SET PROBLEM: Put the lines of the material starting at the line with "Where should I click to: Select" and ending at the line with "Action: (954, 50)" into a Markdown table, leaving out blank lines. Use the columns Row and Line, with a row number in Row and the line itself in Line.

INPUT ROWS:
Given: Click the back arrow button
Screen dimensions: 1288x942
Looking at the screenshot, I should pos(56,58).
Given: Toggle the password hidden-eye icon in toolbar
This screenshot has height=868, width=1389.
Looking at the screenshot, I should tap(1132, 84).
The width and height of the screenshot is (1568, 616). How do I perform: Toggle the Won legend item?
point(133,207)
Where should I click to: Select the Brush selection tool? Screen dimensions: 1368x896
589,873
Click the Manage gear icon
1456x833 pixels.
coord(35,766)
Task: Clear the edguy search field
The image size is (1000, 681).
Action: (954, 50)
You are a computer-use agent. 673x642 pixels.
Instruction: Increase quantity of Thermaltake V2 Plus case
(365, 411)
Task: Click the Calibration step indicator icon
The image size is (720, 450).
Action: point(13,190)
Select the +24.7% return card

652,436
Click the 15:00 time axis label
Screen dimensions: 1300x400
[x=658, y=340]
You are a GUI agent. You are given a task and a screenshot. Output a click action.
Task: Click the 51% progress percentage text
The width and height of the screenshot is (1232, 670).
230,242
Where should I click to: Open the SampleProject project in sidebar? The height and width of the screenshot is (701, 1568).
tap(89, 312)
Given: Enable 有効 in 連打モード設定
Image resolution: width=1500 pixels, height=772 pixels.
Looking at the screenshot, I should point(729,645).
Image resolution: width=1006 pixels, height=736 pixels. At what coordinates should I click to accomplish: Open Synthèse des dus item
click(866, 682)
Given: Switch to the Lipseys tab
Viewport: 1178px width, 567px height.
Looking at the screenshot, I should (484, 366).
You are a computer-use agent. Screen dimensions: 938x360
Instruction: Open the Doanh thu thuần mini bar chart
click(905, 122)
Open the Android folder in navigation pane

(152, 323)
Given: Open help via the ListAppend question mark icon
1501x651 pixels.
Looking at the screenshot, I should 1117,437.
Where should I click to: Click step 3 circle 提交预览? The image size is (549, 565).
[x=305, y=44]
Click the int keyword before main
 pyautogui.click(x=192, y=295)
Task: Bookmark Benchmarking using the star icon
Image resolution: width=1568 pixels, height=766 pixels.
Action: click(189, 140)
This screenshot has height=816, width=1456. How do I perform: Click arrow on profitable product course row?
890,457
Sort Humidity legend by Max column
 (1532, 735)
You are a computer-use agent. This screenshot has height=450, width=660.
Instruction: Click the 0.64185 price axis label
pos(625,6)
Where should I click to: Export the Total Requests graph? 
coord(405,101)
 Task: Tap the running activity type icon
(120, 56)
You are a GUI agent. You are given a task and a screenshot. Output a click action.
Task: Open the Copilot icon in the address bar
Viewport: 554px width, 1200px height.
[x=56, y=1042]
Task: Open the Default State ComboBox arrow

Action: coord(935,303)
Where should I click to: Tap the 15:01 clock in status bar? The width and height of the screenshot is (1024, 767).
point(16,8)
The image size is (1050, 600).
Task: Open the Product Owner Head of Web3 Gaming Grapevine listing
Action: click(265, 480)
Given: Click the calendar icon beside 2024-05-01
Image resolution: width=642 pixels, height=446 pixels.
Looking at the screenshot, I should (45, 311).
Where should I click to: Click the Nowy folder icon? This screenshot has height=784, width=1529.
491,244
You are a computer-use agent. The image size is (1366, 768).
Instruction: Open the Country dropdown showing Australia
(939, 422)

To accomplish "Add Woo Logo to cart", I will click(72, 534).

RESPONSE TO THE TASK:
| Row | Line |
|---|---|
| 1 | Where should I click to: Select the Brush selection tool? Screen dimensions: 1368x896 |
| 2 | 589,873 |
| 3 | Click the Manage gear icon |
| 4 | 1456x833 pixels. |
| 5 | coord(35,766) |
| 6 | Task: Clear the edguy search field |
| 7 | The image size is (1000, 681). |
| 8 | Action: (954, 50) |